__GIVEN EXERCISE A__
In the rows below, please copy out the lines from the one containing "has width=1255, height=704." through the one containing "center [505, 13].", both ends included, without any change.

__TEXT TO READ__
==*==

Quantum and Photonics Technologies

The primary goal of the Quanics Lab is to advance Quantum and Photonics Technologies which include nano-devices with custom-designed light-matter interactions (i.e., light generation, detection and conversion) and nano-devices for quantum computing and quantum sensing applications. For this purpose, we investigate a wide range of nano-materials including semiconductors (III-Vs, Si, Ge, SiGe, etc.), emerging 2D materials and metal-organic systems. We also study low-dimensional nanostructures such as impurities, quantum dots, quantum wells, nanowires, nano-crystals and nano-rods.

We are theoretical and computational physicists, and our research is driven by the development and application of high-end multi-scale computational methods based on DFT, tight-binding (TB) and molecular dynamic (MD) theories. An integral component of our work is the development and application of advanced machine learning tools in materials discovery, as well as in characterisation, control and operational aspects of spin qubit devices and scalable error-corrected quantum computer architectures. We are also interested in probing condensed-matter and spin physics at the fundamental scale in solid-state environments.

==*==

__EXTRACTED INFORMATION__
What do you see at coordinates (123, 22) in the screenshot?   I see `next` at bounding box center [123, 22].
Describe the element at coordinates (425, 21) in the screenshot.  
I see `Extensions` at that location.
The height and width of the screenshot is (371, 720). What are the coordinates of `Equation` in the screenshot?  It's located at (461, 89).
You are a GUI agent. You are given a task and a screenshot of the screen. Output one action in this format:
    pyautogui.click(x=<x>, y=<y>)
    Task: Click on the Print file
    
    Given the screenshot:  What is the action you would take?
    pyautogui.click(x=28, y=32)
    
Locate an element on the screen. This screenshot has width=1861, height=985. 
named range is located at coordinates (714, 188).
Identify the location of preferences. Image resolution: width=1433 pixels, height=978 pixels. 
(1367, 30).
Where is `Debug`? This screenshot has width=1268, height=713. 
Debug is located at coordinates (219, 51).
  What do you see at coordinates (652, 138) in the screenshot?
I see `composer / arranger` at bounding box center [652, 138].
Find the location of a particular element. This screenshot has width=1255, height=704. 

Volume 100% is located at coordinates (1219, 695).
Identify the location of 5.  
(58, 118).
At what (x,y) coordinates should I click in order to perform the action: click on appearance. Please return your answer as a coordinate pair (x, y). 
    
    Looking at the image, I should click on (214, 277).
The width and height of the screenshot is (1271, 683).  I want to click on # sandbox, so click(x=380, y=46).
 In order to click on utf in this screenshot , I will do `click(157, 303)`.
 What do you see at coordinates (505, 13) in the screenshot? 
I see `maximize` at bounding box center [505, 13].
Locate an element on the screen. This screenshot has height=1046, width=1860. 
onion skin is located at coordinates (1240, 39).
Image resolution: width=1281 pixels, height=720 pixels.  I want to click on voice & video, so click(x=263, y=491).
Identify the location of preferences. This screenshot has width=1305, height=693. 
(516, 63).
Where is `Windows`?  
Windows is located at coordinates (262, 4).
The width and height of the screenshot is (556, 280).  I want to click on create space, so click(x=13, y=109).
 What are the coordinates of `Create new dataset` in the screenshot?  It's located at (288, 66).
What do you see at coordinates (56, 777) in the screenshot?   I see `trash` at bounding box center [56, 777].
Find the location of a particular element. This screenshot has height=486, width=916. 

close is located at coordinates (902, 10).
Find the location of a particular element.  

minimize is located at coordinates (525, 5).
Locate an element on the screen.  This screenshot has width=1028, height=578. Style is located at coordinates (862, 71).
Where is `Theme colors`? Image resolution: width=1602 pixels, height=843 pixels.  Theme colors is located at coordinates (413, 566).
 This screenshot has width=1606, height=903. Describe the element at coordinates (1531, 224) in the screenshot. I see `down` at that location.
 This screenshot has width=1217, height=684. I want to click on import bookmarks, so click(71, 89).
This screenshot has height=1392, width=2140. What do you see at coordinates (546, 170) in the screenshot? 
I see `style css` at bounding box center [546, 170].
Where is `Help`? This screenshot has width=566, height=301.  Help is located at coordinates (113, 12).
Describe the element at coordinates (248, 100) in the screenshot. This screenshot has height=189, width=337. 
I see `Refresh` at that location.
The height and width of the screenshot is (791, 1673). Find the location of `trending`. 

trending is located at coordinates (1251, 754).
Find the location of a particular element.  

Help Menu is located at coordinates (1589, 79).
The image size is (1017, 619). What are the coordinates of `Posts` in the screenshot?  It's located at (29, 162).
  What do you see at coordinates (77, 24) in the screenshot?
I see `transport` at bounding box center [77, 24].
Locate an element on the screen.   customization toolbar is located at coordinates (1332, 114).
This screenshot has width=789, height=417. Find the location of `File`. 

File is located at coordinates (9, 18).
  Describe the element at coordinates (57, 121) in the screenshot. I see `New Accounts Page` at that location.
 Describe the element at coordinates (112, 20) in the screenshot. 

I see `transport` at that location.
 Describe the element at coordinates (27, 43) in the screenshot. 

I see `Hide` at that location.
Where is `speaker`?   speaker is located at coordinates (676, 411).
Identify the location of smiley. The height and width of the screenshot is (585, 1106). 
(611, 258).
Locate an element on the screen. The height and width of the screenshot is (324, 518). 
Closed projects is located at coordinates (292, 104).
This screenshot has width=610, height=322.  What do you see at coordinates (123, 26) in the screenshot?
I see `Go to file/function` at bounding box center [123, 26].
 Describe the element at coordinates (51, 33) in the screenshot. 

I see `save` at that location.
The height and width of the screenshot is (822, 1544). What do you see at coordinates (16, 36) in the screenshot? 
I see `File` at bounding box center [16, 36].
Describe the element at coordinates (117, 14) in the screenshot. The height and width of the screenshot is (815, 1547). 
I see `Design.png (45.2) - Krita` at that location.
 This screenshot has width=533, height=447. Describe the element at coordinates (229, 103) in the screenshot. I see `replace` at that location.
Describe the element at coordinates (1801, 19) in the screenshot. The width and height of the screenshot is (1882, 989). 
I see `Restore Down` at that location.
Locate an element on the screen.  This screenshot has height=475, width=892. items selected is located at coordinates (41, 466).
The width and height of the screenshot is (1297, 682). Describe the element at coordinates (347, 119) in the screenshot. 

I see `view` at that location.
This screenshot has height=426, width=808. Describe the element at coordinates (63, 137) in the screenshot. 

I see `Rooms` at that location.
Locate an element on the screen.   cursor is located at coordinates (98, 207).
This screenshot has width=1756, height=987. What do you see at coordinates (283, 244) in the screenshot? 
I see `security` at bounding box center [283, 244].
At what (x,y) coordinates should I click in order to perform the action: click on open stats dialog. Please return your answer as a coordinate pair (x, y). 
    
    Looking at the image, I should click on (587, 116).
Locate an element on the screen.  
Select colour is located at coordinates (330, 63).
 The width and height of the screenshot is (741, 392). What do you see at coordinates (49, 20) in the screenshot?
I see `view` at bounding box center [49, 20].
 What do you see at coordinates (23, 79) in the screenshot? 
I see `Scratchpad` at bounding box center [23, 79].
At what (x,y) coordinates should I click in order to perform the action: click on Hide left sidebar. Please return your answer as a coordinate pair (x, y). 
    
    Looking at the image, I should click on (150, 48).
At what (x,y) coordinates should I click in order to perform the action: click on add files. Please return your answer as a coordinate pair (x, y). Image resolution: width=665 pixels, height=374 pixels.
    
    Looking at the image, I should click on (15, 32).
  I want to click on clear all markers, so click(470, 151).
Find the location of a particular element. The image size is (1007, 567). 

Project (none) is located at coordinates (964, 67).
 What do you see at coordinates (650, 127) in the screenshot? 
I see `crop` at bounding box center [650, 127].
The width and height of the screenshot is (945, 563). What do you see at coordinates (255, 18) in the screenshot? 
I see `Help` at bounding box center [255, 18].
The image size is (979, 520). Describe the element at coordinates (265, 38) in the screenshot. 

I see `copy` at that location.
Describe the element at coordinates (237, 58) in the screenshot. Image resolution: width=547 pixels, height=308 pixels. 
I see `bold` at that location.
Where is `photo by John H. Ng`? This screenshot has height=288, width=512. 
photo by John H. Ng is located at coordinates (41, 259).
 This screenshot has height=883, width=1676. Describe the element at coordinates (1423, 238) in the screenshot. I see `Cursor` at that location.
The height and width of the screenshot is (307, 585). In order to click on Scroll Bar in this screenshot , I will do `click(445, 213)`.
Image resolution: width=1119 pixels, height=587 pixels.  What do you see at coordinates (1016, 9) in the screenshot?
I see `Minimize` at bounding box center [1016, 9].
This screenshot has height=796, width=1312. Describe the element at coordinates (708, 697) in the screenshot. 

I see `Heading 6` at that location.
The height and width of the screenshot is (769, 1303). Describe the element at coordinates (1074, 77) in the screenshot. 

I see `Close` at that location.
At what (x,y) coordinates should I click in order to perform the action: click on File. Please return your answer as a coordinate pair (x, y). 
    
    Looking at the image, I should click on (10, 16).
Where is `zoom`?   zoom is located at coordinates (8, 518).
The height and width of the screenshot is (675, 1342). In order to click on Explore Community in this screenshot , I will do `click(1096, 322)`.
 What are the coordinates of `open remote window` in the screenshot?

==*==

__GIVEN EXERCISE B__
In the Quantum and Photonics Technologies text above, what theories are the lab's multi-scale computational methods based on?

__RESULT A__
Find the location of a particular element. This screenshot has width=1255, height=704. 

Volume 100% is located at coordinates (1219, 695).
Identify the location of 5.  
(58, 118).
At what (x,y) coordinates should I click in order to perform the action: click on appearance. Please return your answer as a coordinate pair (x, y). 
    
    Looking at the image, I should click on (214, 277).
The width and height of the screenshot is (1271, 683).  I want to click on # sandbox, so click(x=380, y=46).
 In order to click on utf in this screenshot , I will do `click(157, 303)`.
 What do you see at coordinates (505, 13) in the screenshot? 
I see `maximize` at bounding box center [505, 13].

__RESULT B__
DFT, tight-binding (TB) and molecular dynamic (MD) theories.